By 1873, the parish was well established and required a new, bigger courthouse. The old courthouse was sold to a negro church organization that floated it some ten miles down Little Creek to use for a church.The new building was a two-story brick affair that was modern in all its appointments. Police Jury records from 1873 noted "all monies received from the auction of ferry franchises across streams running through Richland Parish should be used for the purchase of chairs." This courthouse was used until 1951, when the present structure was built.

After the inception of Richland Parish, schools and churches began to form in many areas. One particular church was mentioned several times in the news of the day: Alto Presbyterian Church. An article from a February 1873 Richland Beacon-News said this about the new little church: "The Presbyterians of Alto have erected a new Church in their town, which is a spacious and handsome building that reflects credit upon the moral worth of that community and speaks well for the liberality of its good citizens. The house was put up by Mr. N. M. Aston, who is, by the way, a first rate architect and builder. Rev. D. A. Campbell is its chosen Pastor and we hope that in his new field of labor he may be rewarded with abundant success."
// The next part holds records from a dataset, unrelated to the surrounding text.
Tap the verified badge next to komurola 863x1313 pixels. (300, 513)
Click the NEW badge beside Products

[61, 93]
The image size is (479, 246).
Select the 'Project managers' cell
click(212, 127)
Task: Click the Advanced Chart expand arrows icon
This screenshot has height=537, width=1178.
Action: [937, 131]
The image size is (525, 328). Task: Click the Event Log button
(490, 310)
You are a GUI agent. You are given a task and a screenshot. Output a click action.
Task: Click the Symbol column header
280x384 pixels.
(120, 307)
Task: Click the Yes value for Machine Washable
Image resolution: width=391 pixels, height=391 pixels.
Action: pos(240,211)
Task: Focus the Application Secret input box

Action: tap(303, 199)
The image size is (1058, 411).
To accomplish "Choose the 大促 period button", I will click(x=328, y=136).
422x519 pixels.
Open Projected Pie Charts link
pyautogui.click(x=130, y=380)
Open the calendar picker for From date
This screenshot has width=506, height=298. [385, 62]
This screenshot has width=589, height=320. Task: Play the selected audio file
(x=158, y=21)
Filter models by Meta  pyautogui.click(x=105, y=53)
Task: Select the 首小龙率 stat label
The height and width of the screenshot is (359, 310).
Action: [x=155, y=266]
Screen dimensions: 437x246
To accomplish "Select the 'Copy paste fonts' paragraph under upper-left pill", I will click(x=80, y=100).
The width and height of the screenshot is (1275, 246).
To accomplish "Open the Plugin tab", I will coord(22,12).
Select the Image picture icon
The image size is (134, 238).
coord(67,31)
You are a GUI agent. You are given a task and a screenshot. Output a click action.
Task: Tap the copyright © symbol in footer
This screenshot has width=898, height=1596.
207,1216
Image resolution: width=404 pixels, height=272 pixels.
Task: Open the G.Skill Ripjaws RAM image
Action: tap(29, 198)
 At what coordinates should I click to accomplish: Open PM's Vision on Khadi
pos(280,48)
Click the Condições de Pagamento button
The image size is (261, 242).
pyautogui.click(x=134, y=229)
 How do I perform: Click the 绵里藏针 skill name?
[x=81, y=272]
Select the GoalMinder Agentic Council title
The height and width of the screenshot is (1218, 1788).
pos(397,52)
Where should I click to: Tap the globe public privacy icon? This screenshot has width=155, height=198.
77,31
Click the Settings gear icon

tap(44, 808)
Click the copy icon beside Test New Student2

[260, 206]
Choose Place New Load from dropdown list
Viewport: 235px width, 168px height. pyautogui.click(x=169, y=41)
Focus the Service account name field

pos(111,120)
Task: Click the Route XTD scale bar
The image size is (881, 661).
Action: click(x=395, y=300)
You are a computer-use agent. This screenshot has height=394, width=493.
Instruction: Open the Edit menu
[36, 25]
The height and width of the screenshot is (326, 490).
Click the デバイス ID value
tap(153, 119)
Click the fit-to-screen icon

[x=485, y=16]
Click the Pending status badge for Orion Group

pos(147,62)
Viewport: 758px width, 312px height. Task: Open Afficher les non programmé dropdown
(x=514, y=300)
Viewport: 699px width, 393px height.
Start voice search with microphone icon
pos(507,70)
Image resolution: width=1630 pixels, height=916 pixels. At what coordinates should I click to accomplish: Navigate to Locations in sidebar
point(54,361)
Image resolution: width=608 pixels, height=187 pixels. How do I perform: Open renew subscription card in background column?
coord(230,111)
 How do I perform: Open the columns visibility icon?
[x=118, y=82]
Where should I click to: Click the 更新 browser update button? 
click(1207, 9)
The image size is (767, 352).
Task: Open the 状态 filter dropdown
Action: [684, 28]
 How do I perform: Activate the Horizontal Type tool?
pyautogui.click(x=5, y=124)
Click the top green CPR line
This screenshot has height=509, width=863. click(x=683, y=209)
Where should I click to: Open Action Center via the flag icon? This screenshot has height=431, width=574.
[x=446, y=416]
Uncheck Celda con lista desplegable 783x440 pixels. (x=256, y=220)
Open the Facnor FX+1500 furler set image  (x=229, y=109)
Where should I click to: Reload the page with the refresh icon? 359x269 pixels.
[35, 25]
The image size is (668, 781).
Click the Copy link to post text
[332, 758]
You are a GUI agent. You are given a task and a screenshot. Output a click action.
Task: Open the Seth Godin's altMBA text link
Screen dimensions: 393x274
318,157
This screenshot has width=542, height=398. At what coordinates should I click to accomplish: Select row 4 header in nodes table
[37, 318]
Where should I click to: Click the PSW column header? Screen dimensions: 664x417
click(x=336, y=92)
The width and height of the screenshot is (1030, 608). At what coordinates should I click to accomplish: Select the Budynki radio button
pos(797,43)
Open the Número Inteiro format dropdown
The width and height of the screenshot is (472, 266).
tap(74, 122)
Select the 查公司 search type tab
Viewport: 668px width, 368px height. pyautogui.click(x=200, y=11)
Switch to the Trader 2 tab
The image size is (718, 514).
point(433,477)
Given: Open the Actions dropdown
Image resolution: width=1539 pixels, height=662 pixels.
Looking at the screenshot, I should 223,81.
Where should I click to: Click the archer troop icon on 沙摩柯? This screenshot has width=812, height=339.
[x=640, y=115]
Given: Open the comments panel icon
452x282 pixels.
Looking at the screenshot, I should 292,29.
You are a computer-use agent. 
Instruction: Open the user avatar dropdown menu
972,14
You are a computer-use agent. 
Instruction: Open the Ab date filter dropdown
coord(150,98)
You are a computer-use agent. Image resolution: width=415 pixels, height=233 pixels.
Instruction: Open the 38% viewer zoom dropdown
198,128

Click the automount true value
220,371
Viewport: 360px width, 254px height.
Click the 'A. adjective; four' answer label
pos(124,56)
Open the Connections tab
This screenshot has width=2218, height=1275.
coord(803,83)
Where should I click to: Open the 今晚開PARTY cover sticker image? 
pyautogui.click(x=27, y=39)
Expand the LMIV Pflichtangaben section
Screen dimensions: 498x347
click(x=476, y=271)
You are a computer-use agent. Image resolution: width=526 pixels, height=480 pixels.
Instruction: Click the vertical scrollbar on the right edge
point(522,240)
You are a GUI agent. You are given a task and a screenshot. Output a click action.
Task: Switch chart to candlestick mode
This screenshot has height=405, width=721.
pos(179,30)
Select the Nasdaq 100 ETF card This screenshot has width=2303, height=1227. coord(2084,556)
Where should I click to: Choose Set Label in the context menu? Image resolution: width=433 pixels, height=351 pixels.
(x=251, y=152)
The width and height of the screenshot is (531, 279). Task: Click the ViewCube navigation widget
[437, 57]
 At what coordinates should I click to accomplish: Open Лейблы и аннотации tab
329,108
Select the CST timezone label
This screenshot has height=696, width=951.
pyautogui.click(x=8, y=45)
In 1871 there were seven school directors whose duty it was to examine and hire teachers. Only four teachers were hired, at a salary of $1.50 per pupil per actual time taught. School terms varied in length from one to three months. It is interesting to note that only $152 was paid to the teachers during the year 1871. In those days, school buildings were recommended to be 24x36 feet, but the size was altered to be 20x28 feet because of a deficiency in funds. It would be 1902 before a "modern school" would be built in the area.

The towns of Rayville and Delhi were incorporated in 1882. At that time, according to "Biographical and Historical Memoirs of Louisiana" (Vol. II, Goodspeed Publishing Co., 1892), Delhi had "nine general stores, two drug stores, two livery stables, two hotels, one steam-gin, a good public school, and churches of Methodist, Presbyterian and Catholic."

In the fall of 1890, a fire engulfed one-half or more of the business portion of Rayville. Again in 1891, it was visited by a similar disaster. The community worked hard to rebuild what they knew to be a wonderful place to live, work and worship in the twentieth century. After all, the new century lay just around the corner.